I laughed with him, but now he’d gotten me even more nervous about who my roommate was going to be.

  “Well, if mine’s that bad then I’ll just have to come over and crash on your couch,” I said, sliding a little closer to him.

  “You’ll be fine,” he said with a careless smile. “You’ll probably forget I’m even here in a week or two. With this grin?” He chucked me under the chin. “You’ll make a ton of friends. Besides, you’ll have all your classes.”

  The concept of forgetting about Will was an absurdity of the magnitude of the IC 1101 galaxy. But I was now veering into dangerous territory. Resolution 4 territory.

  Resolution 4 was serious. Resolution 4 was essential. Resolution 4 was basically Daniel’s voice in my head and it went something like: Do not stalk Will like a total psycho when you get to New York in order to confess your love for him because you barely know him and haven’t seen him in almost two years and also he’s a bag of dicks. The bag of dicks part was definitely Daniel’s voice, though the rest of it wasn’t exactly untrue.

  So, yeeeaaahhh. Did I mention yet that my feelings for Will were pretty… intense?

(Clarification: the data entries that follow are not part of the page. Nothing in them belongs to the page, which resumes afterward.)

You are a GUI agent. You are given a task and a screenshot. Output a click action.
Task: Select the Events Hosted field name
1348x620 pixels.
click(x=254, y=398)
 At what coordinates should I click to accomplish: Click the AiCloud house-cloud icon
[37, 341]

  I knew that I didn’t super know him, but I also knew I wasn’t wrong about the connection we had. One half of my brain repeated Resolution 4, Resolution 4, while the other half pictured Will and me tucked up together on his couch just like this every night, talking about everything. Getting to know each other the way no one else had ever known me. Going out together so Will could show me the city. We’d hold hands and—

  Will was looking at me strangely and my heart started to hammer, an awkward, sick feeling stealing into my stomach. I didn’t remember what I’d been saying and became convinced maybe I’d said things about us going out aloud.

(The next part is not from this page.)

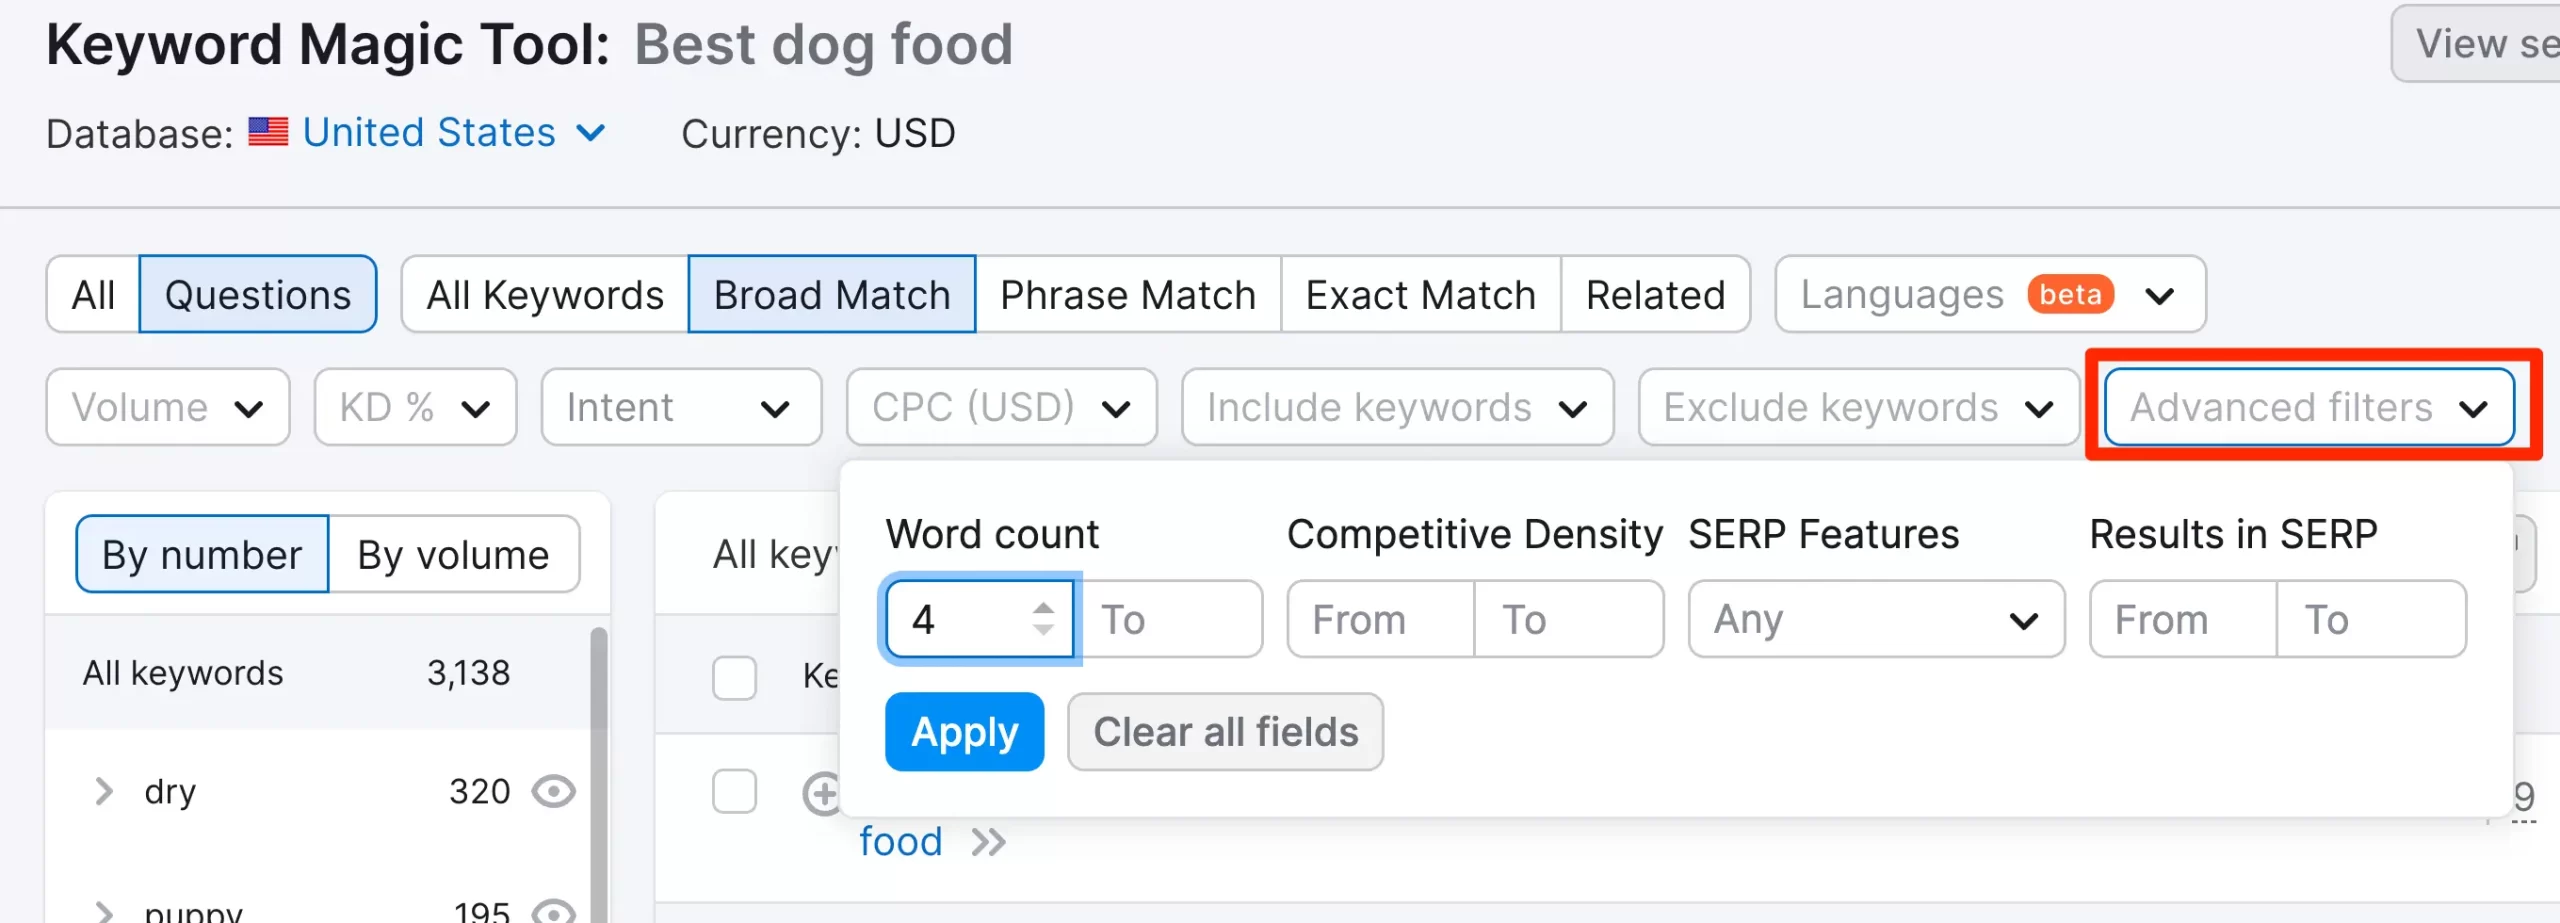Switch grouping to By volume
2560x923 pixels.
(453, 555)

  Pretend it’s casual! I shouted at myself. Everything’s super casual! You’re a casual guy! “Uh, hang out! We can hang out. Right?”

  Will’s narrowed eyes suggested that I hadn’t sounded quite as casual as I’d intended.

  “Sure,” he said, “we can hang out.” But the way he said it—like maybe he was just humoring me—scraped at the last nerve I had. And, okay, maybe I slightly overreacted. But I had ridden on buses for what felt like forever, lugged around my hallmates’ worldly possessions, been abandoned by my roommate, almost been hit by a car, gotten on the subway going the wrong way twice trying to get here, and now Will was wrenching away the one scrap of comfort I had.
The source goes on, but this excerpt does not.